- [Exercise directions] Report every line of the data below that contains the string "what". Matching is case-sensitive.

>> begin Data for this exercise

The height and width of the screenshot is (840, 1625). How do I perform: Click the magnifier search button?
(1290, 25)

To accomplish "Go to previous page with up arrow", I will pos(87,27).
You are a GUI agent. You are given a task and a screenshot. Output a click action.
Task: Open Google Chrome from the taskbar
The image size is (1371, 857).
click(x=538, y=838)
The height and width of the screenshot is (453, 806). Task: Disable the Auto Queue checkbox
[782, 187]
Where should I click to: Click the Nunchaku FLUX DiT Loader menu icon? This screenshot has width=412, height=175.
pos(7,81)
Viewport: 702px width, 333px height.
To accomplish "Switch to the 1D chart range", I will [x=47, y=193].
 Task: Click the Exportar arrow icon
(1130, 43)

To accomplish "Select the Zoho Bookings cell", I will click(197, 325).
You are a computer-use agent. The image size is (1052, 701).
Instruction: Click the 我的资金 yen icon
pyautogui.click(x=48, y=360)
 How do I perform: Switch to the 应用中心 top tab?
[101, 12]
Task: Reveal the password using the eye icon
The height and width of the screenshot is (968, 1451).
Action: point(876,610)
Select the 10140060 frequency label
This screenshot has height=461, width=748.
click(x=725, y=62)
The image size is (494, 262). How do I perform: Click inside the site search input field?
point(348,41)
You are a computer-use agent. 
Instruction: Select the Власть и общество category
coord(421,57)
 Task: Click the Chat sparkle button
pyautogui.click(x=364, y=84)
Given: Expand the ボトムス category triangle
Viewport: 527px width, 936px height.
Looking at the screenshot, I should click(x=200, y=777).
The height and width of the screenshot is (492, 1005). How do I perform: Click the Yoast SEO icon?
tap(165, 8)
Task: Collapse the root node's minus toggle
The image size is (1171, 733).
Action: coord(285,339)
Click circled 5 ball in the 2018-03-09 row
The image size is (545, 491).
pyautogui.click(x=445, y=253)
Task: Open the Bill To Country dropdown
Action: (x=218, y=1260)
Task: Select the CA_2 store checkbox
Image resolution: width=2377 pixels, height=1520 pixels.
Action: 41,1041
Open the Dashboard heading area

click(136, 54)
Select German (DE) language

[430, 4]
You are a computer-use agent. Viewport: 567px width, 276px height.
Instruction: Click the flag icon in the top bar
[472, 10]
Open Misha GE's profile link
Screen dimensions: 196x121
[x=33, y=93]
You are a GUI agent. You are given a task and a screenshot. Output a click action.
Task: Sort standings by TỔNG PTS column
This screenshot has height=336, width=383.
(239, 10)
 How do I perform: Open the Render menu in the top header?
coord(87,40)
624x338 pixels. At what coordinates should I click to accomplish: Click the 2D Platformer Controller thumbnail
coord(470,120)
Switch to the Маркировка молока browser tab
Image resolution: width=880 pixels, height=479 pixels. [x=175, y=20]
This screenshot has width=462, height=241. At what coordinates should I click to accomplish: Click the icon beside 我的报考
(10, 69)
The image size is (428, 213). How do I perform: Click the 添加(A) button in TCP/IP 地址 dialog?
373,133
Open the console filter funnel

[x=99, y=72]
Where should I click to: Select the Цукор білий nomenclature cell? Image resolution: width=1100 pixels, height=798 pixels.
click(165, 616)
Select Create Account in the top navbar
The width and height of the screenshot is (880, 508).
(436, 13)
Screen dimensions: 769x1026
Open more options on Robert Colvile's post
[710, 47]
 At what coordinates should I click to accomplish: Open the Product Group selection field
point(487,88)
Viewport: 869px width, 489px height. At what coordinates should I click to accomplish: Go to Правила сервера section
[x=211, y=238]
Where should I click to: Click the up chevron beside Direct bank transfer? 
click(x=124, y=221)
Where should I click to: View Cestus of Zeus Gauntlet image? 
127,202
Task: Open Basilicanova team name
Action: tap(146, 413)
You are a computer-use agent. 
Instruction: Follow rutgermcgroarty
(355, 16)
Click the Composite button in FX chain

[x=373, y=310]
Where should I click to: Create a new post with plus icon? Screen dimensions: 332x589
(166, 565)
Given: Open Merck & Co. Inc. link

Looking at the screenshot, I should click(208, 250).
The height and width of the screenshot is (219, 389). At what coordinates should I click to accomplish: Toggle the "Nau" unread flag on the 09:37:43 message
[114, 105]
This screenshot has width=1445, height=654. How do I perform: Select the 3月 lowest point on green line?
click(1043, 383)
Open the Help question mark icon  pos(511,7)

>> end Data for this exercise

- [Answer to the task]
624x338 pixels. At what coordinates should I click to accomplish: Click the 2D Platformer Controller thumbnail
This screenshot has width=462, height=241. At what coordinates should I click to accomplish: Click the icon beside 我的报考
 At what coordinates should I click to accomplish: Open the Product Group selection field
Viewport: 869px width, 489px height. At what coordinates should I click to accomplish: Go to Правила сервера section
The height and width of the screenshot is (219, 389). At what coordinates should I click to accomplish: Toggle the "Nau" unread flag on the 09:37:43 message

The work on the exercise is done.